At national parks, the targeting would likely follow a playbook similar to the mass firings from early 2025: lower-paid rangers, seasonal employees and probationary staff. The Park Service is already operating with 25 percent less staff thanks to Department of Government Efficiency cuts earlier this year.

It is a deliberate weakening of federal agencies charged with stewarding our public lands — the National Park Service, the Forest Service, the Bureau of Land Management and more.

Why go through all this pain? Because the ultimate aim — as laid out in executive orderspolicy documents and public statements, and echoed in warnings from past Park Service directors — is to justify handing over national parks to private and commercial interests. Once the Park Service is seen as incapable, the argument goes, you might as well “let the market run it.” 

Public lands watchdogs have documented how the Trump administration has long proposed selling or transferring control of federal lands, with Interior Secretary Doug Burgum describing them as assets on “America’s balance sheet” that we are getting a “low return” on. 

Nevermind the fact that the Park Service’s own research shows that national parks contribute $32 billion in GDP and generate $55 billion in economic output annually. Much of this talk echoes ideas from Project 2025, which outlined plans to privatize or downsize federal stewardship of public lands to ultimately benefit special interests like oil and gas.

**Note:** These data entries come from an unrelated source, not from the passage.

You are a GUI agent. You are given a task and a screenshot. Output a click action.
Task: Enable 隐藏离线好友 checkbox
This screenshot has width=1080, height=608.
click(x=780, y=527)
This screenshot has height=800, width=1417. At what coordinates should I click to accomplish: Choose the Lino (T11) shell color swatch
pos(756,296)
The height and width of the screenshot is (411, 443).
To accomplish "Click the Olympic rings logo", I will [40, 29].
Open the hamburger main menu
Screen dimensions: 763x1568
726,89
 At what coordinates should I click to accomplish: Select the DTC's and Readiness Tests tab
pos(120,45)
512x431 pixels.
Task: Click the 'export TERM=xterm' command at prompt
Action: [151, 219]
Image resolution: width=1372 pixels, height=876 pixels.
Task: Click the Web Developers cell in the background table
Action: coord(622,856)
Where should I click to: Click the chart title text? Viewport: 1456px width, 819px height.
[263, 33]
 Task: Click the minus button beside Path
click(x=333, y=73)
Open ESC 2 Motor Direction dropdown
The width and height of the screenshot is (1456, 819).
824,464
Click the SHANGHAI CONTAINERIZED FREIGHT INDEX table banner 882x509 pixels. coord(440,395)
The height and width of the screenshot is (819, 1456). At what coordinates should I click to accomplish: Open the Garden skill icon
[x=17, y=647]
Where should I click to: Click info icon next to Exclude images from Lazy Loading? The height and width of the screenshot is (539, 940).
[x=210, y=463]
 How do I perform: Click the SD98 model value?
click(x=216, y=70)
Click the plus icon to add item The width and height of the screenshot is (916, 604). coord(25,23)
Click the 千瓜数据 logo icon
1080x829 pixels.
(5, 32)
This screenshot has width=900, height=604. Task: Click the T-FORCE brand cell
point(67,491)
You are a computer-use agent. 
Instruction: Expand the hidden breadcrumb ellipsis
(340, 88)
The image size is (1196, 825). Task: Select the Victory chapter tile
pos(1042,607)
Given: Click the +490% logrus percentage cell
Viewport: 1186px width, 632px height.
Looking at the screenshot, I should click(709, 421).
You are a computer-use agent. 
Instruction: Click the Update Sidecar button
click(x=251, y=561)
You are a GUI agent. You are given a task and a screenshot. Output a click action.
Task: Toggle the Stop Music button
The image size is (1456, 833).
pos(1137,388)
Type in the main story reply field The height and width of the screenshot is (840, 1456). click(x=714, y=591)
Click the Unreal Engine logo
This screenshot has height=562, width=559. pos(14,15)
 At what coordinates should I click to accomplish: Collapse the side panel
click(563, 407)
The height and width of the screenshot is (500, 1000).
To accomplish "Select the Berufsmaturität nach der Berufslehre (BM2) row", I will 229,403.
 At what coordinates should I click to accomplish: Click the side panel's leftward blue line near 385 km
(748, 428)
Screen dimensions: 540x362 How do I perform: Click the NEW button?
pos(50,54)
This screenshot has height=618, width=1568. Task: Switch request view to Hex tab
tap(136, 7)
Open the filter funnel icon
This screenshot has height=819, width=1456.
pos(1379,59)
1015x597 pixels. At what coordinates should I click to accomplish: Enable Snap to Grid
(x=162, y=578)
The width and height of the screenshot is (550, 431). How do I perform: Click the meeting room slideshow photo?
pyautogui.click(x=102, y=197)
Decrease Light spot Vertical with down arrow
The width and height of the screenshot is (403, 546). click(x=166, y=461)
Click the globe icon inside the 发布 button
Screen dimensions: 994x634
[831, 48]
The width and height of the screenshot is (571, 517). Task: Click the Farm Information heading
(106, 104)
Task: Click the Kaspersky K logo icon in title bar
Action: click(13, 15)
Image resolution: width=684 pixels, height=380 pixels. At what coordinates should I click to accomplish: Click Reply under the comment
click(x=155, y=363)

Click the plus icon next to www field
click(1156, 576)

Imagine this: National parks become amusement parks in a pay-to-play model, where private concessionaires decide which trails are open, which rivers are accessible, which valleys are open for drilling and which backcountry zones are cleared for logging. This isn’t fantasy — it’s the final stage of the Trump administration’s plan.

National parks are more than scenic places. They are watersheds, wildlife refuges, classrooms and sanctuaries. This is especially the case for marginalized and low-income communities that have historically been excluded from equitable access to nature. 

Privatization of national parks will further restrict that access, favoring wealthier visitors and weakening protections against extractive industries. 

This move undermines the moral contract of our national parks: that we hold these lands in trust for future generations. We cannot stand by and watch the destruction of the federal agencies tasked with stewarding our national parks and public lands. 

National parks are for all of us — not the president, not politicians paid for by oil and gas lobbyists and not corporations. The stories my sons will one day tell about their summer spent exploring national parks depend on the choices we make now to protect these treasured places for everyone.

Jackie Ostfeld is the director of the Sierra Club’s Outdoors For All campaign and founder and chair of the Outdoors Alliance for Kids.